Cognitive Behavioural Psychotherapy
Cognitive Behavioural Psychotherapy (CBP) has an established evidence base for its psychological effectiveness with a wide range of issues. These include depression, anxiety, self-esteem, anger, eating difficulties and body image.
CBP acknowledges that there is a connection between mind and body, that our thoughts can affect our emotional wellbeing, physiological functioning and behaviour. These systems are all linked together, so that making a change in one will elicit change in the other areas too.
CBP’s effectiveness depends on first conducting a thorough assessment of your situation and then being able to identify, together with you, what factors contributed to the development of the problem or issue, and what is maintaining it. Once the problem has been identified, we can work together on modifying thoughts and behaviours in order to achieve realistic goals so that you can function better now and in the future.

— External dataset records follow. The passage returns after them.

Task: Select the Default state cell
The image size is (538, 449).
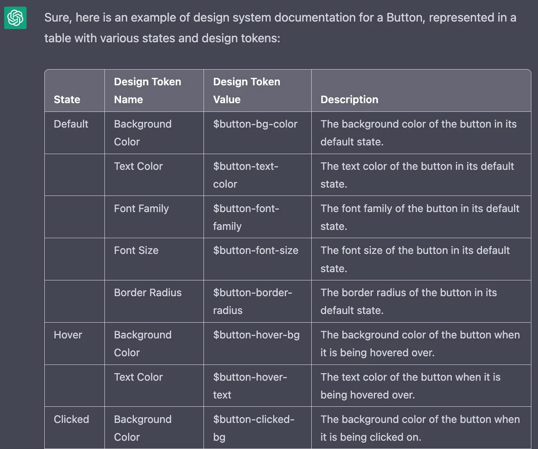Action: click(x=71, y=124)
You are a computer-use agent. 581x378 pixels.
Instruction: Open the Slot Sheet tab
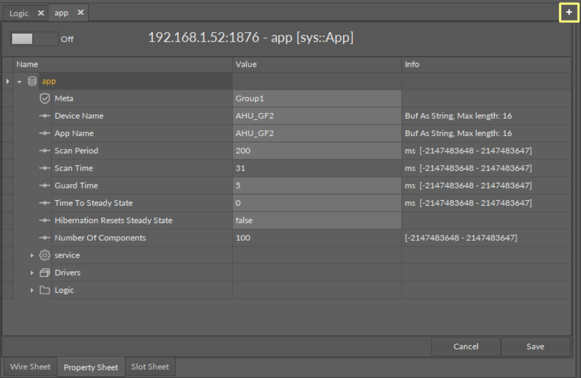[x=150, y=367]
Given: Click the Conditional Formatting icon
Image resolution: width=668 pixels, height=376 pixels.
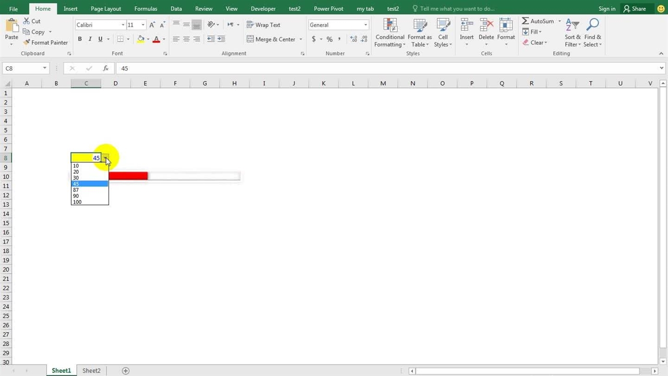Looking at the screenshot, I should coord(389,26).
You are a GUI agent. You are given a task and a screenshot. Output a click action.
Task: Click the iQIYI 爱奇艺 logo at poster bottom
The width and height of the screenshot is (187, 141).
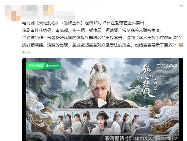144,138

Person Centred Counselling
Counselling offers a less structured and non-directive way of looking at your problems. It is supportive and the counsellor often acts as a mirror reflecting your emotions back to you, so that you can view them in a more objective way. A good counsellor will help you to find your own solutions to life’s problems. Counselling can be helpful through times of stress or life transitions like divorce, illness or a major change in employment circumstances.
Mindful Cognitive Behavioural Therapy
Mindfulness CBT has its origins in Buddhist meditation. Its benefits are now widely recognised and evidence has shown that mindfulness techniques, in combination with cognitive therapy, can be used effectively with a wide range of issues including anxiety, depression and stress.

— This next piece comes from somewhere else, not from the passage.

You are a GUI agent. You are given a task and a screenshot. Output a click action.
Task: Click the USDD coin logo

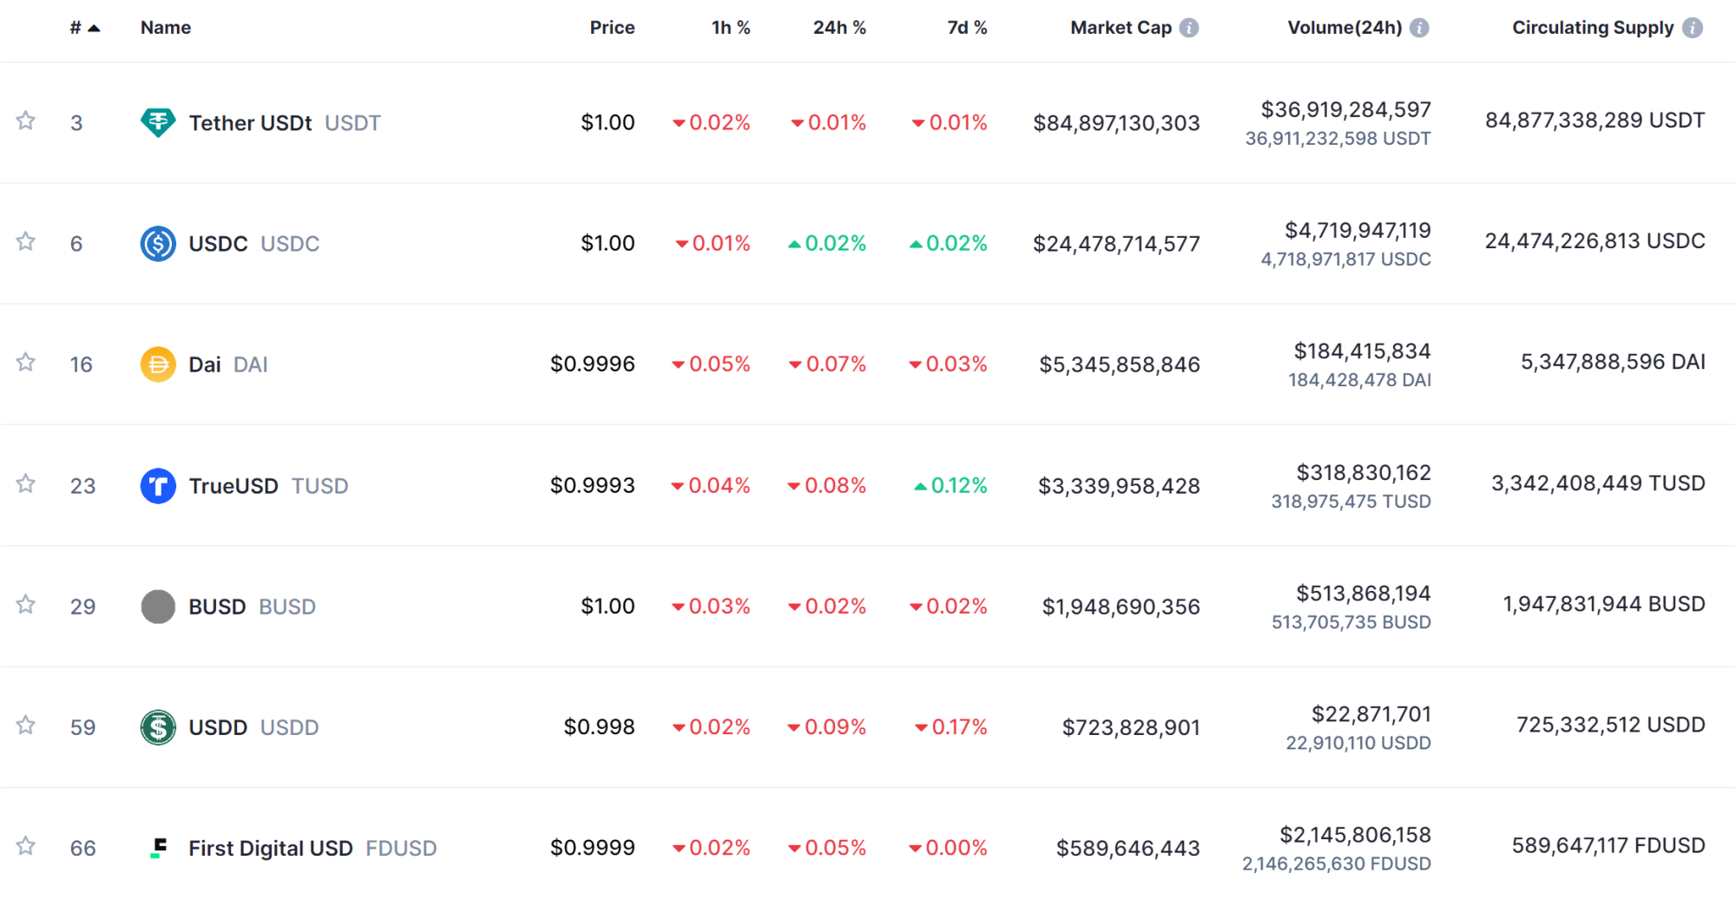(158, 727)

In fact, mindfulness is so effective at preventing relapse in depression it has now become part of the National Institute of Clinical Excellence’s guidelines for the treatment of depression in adults. This means that all adults with depression should be offered Mindfulness Based Cognitive Therapy as part of their treatment package.
Mindfulness is a way of training the mind to observe thoughts, discomfort and emotions in an accepting way. We do not engage with them or try to change them. We learn that when we do this the mind moves on and the thought, emotion or discomfort passes. We train the mind through learning some lovely meditation techniques, which calm the mind and allow us to operate, fully functioning, in the here and now, instead of living in the depression of the past or the anxiety of the future.